- _Excerpt provided_
★ ★ ★ ★

All the best from a road near you,


Mr Alexander

Saturday 18 January 2014

The economy and ecology of living in a lorry, Part 3


I’ve spoken about some of the practical and physiological aspects of lorry living in the first two parts of this occasional sub-series.  Today I’m moving up the triangle of Maslow’s Hierarchy of Needs (check it out at http://www.simplypsychology.org/maslow.html ) towards the notions of self-fufillment and personal growth.

Maya Angelou writes

'My mission in life is not merely to survive, but to thrive; and to do so with some passion, some compassion, some humour and some style'

I agree with that but if someone asks me how I am just now I tend to say ‘Surviving’, and I am aware as I say it that it’s less than I would like to say.  Somehow there’s a back against the wall, stiff upper lip feel to the word, but that is how I feel, and I know I’m not alone in that feeling.  I mentioned the desperate faces in my last blog about Oswestry on Thursday.  I know I’m not the only person who is finding that life is really hard, and that survival is a battle.  They are faced daily with the bottom level of the triangle, the very basic needs – food, water, shelter and warmth.

I’m luckier than many because I have a life that involves creative work, and a way to make it pay enough to make a living, even if that basic living is often exactly that.  Basic.   But if, like me, you can find something that not only gives you a personal sense of achievement but that also earns you recognition and respect from others then you are well on the way to discovering a different meaning and purpose to life that lifts you above the basic.  My life as a performer does exactly that for me.  The persona of Mr Alexander is my on-going link to achieving my full potential.

If you watch my improvisation between shows, you will see that I tend to repeat and repeat the same routine.  It is more than just practice, it is being at one with what I do, a series of moments of achievement that I hope the audience can equate to personally and see as a metaphor of all types of life skills achievement.

★ ★ ★ ★

- _Data_
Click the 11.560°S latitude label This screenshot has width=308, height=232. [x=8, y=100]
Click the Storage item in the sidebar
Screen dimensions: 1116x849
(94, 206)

★ ★ ★ ★

- _Instructions_
1. Rewrite the paragraph of the blog post about lorry living that begins "I’m luckier than many" as a short bulleted list that keeps its main facts.
2. From the blog post about lorry living, set down the stretch from "I agree with" through "shelter and warmth.".
3. In the blog post about lorry living, what one-word reply does the writer tend to give when asked how they are?

- _Completed exercise_
1.
- The writer is luckier than many because their life involves creative work that pays enough to make a living, even if that living is often basic.
- Finding something that gives a personal sense of achievement and also earns recognition and respect from others lifts life above the basic and gives it a different meaning and purpose.
- Performing does this for the writer.
- The persona of Mr Alexander is the writer's ongoing link to achieving their full potential.

2.
I agree with that but if someone asks me how I am just now I tend to say ‘Surviving’, and I am aware as I say it that it’s less than I would like to say.  Somehow there’s a back against the wall, stiff upper lip feel to the word, but that is how I feel, and I know I’m not alone in that feeling.  I mentioned the desperate faces in my last blog about Oswestry on Thursday.  I know I’m not the only person who is finding that life is really hard, and that survival is a battle.  They are faced daily with the bottom level of the triangle, the very basic needs – food, water, shelter and warmth.

3. "Surviving."